Critics’ Picks

Yanjiang Group, Das Kapital Football, 2009, mixed media, dimensions variable.

Shanghai

Yangjiang Group

Shanghai Minsheng Art Museum 上海民生现代美术馆
No.1929 Shibo Dadao Bldg F
November 8 - February 22

Halfway through this retrospective of the Guangdong-based Yanjiang Group, one of the nine installations poses a dare: Are You Going to Enjoy Calligraphy or Measure Your Blood Pressure?, 2002, the title taunts. Positioned in a room of Pollock-like drip paintings that sloppily gesture at Chinese characters is a small table with a logbook in which viewers are invited to record their blood pressure with a working monitor “before viewing” and “after viewing.” Their intention is explicit: to attack calligraphy and “pedantry in all the fields of cultural privileges,” declares a text at the beginning of the show.

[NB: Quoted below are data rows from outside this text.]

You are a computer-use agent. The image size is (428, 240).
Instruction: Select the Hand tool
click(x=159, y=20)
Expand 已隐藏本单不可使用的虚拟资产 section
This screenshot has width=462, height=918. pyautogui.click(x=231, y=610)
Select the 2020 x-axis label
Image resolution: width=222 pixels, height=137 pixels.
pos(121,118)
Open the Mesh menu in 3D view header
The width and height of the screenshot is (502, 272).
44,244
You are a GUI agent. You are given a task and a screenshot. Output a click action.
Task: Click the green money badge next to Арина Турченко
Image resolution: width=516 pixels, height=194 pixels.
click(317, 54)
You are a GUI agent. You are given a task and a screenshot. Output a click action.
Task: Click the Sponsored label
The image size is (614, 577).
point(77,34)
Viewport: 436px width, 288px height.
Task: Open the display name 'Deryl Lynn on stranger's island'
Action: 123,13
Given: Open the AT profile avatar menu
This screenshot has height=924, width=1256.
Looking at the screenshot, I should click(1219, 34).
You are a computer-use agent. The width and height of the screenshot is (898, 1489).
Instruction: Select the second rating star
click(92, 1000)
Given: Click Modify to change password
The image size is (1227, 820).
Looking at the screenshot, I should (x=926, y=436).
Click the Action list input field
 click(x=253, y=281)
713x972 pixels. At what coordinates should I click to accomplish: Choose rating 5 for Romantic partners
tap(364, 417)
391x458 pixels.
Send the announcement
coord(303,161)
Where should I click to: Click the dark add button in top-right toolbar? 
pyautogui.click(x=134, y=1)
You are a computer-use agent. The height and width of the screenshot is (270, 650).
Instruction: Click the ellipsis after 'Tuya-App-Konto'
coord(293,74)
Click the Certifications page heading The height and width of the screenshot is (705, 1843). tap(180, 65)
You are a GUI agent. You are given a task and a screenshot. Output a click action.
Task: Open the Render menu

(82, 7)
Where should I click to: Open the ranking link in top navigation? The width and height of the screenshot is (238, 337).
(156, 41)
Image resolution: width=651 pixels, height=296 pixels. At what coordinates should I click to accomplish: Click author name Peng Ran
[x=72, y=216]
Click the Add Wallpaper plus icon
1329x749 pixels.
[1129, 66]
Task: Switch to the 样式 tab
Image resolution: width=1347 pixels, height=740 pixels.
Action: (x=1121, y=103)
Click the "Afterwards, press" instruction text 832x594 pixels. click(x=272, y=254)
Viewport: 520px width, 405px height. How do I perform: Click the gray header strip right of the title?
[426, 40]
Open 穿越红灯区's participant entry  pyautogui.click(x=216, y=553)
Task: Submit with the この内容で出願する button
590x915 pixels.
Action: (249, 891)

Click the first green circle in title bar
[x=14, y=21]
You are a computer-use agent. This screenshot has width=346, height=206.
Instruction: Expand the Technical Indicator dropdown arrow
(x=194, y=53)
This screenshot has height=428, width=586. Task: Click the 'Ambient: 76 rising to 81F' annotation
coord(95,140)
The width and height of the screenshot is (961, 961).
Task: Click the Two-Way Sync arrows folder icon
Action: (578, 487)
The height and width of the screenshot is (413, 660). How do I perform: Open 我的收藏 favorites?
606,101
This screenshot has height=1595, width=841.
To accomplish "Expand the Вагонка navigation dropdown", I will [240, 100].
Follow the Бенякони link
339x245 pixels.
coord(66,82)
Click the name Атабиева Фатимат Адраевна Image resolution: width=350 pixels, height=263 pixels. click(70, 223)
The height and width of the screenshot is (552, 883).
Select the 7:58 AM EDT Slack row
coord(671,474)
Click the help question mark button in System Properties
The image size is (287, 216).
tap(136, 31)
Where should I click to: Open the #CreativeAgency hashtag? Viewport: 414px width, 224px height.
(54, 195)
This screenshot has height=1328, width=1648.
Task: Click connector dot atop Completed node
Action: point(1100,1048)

While the work may at first seem brazen (the group often paints while drunk), it becomes more complexly combative over time, as it encourages—or coerces—our participation.

The exhibition opens onto a “garden” of fake tropical plants, along with a vibrating pool of crumpled sheets of calligraphy. In order to see the paintings within the installation, one has to stray off the path; the paintings—of blurry calligraphy overlaid with newspaper clippings—are hidden, unannounced, on the walls. The last galleries can only be reached by crossing Das Kapital Football, 2009, a field made of crumpled paper, with a few soccer balls thrown in, filling a small room. Two videos play where the goals should be: one of a soccer game on a similar, but stadium-size field; the other of two cheerleaders boredly presenting rolls of the same calligraphic paper. The installation both records and imitates a transgression as it simultaneously forces us to transgress it.

A parting shot: one gallery plays host to a faux bargain-mart with fare such as Hugo Boss shirts and Adidas track jackets that the group has painted over– which all can be rung up at the front desk. Shoddy signs declare everything marked down from 3000RMB to 300RMB (about $500 reduced to $50). After such anti-establishment swagger, charging the audience for the privilege feels like the ultimate way to “fuck off the rules,” including any rules inadvertently implied by the group itself.